*REQUIREMENT:* Repeat word for word the lines starting at the one with "Where should I" and ending at the final line of the material, both ends included; omit pictures.

*DATA EXTRACT:*
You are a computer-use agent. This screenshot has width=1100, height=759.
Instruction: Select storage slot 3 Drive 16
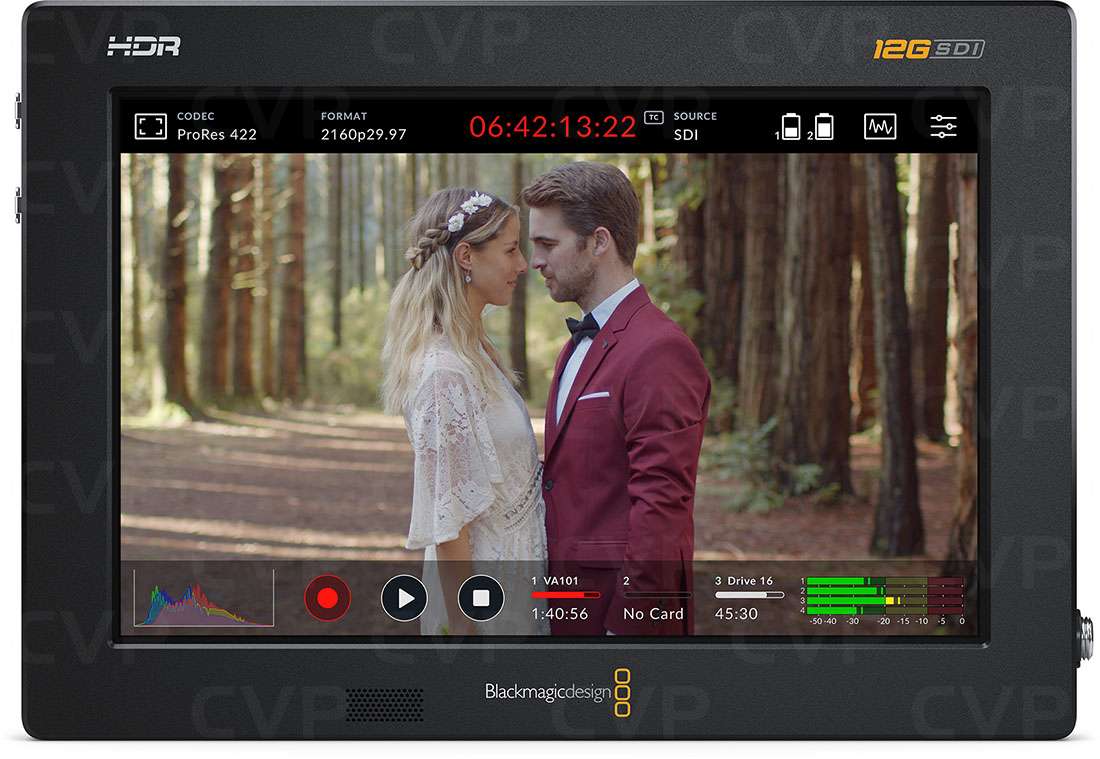click(x=749, y=598)
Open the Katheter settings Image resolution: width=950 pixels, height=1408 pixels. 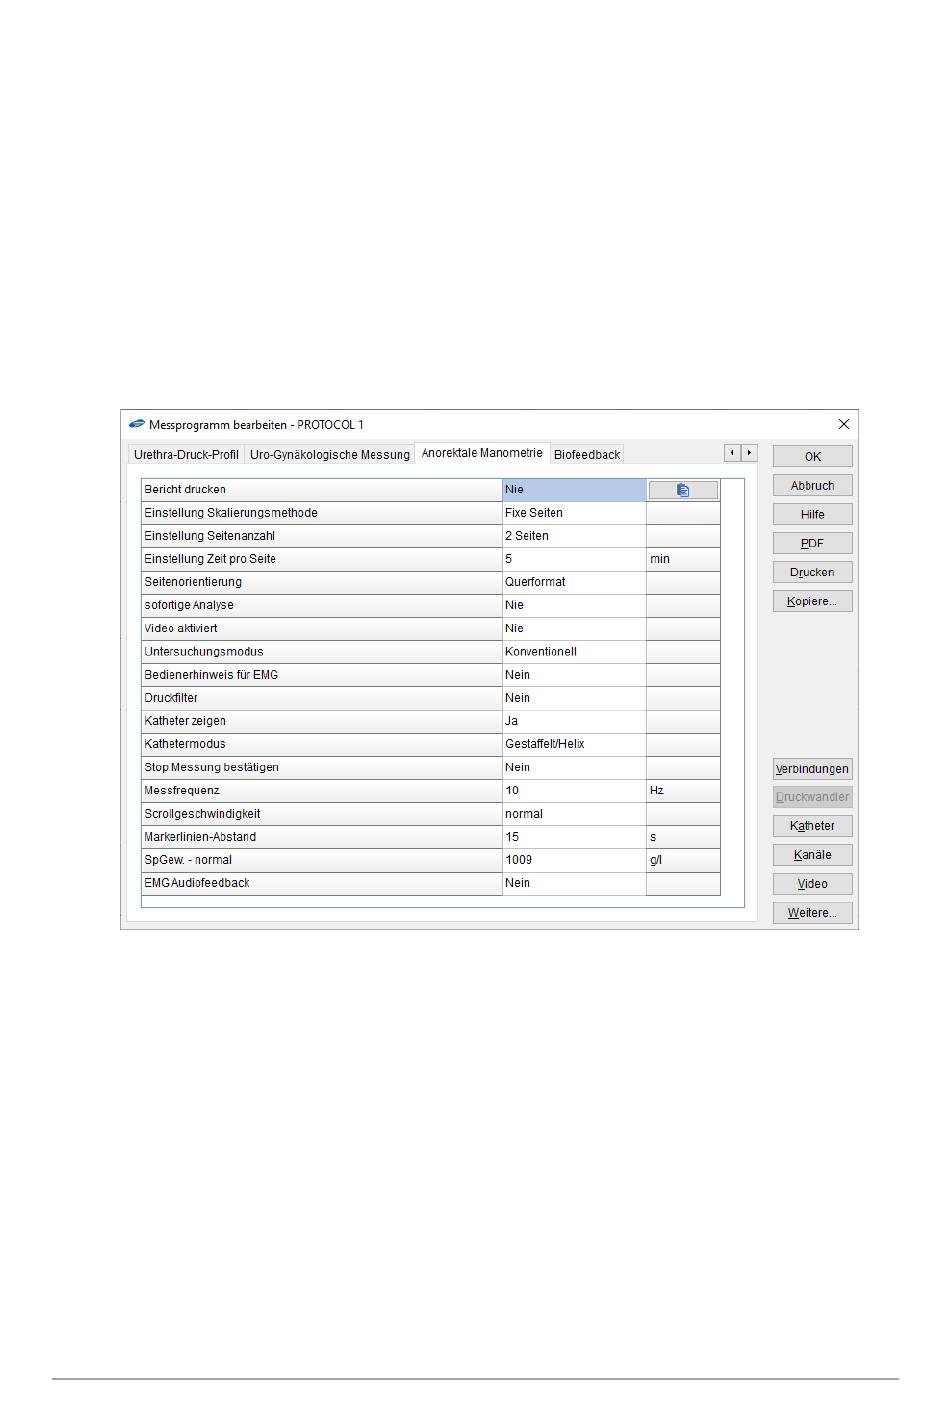tap(812, 826)
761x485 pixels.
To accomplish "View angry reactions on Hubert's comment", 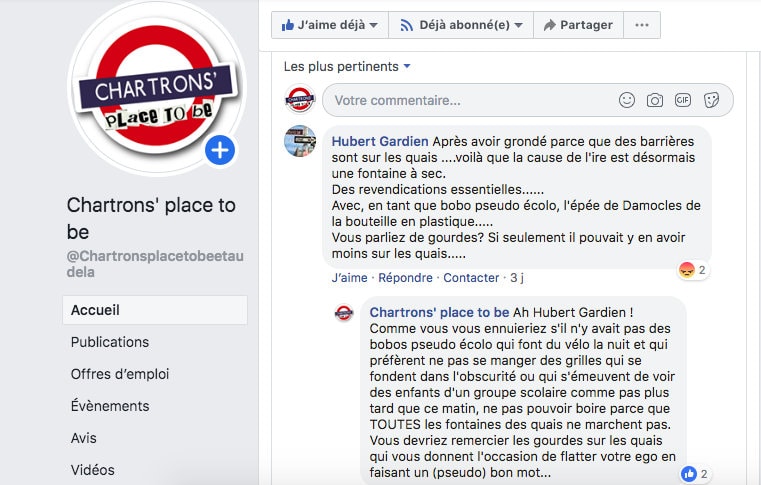I will (693, 269).

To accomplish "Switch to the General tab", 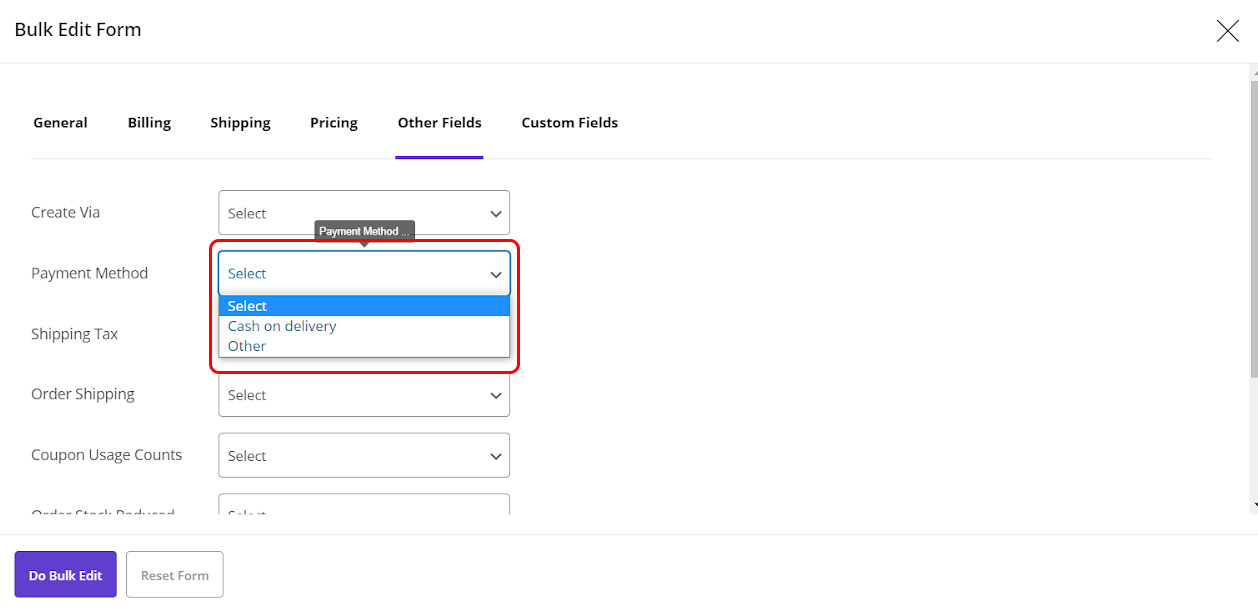I will 60,123.
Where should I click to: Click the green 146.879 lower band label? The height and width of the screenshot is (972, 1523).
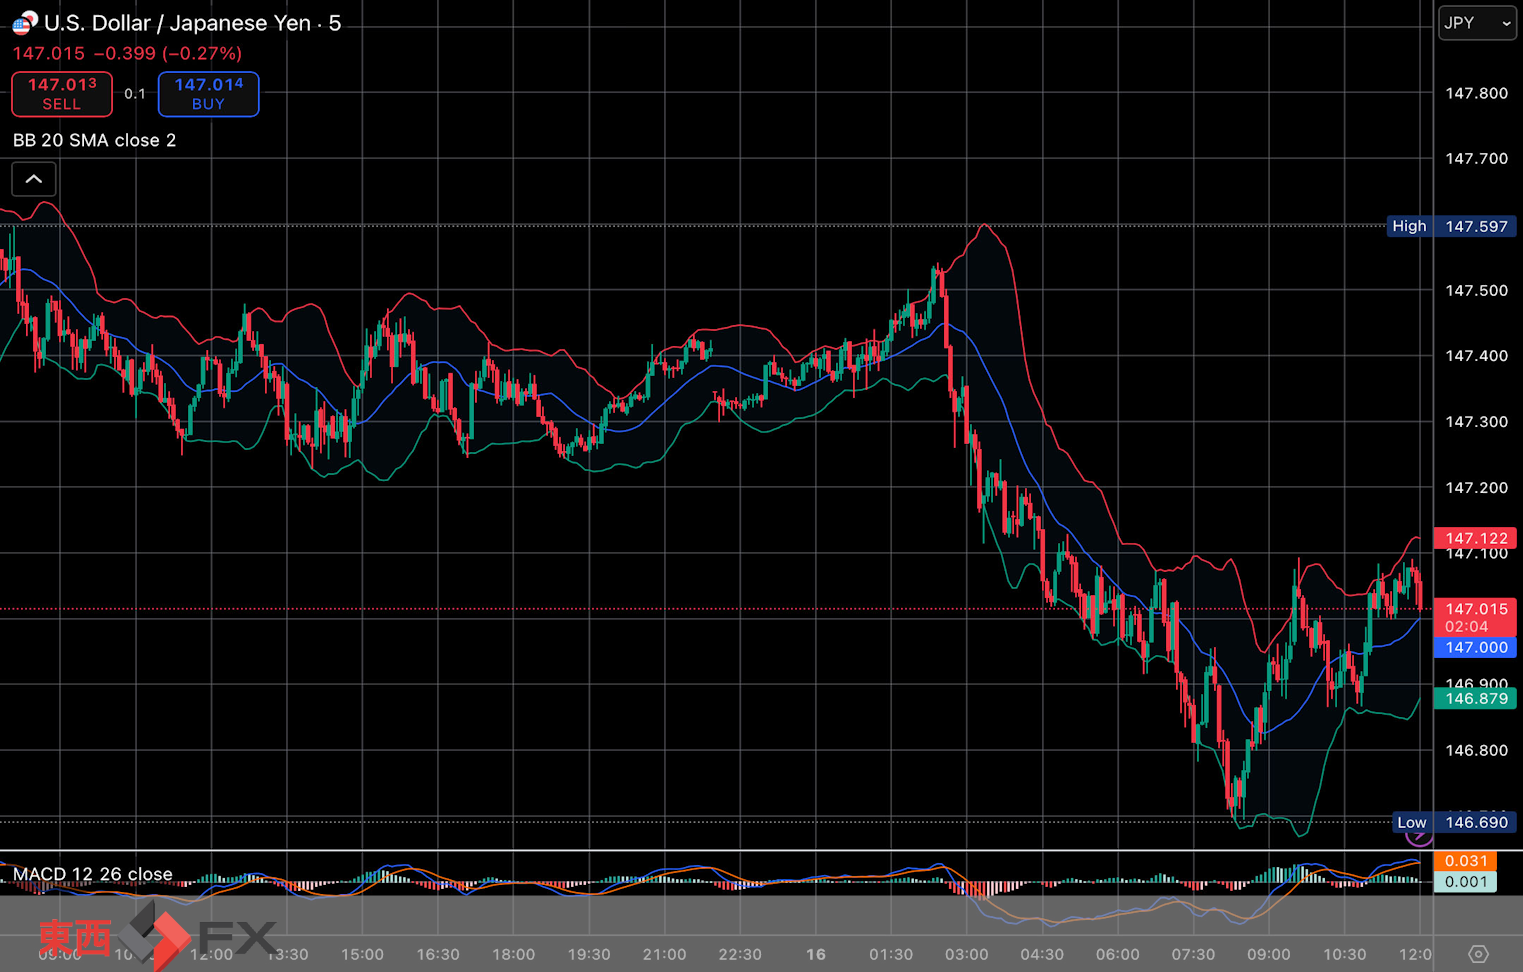coord(1475,698)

*ANSWER BOX:*
Where should I click to: Click the green 146.879 lower band label? The height and width of the screenshot is (972, 1523).
coord(1475,698)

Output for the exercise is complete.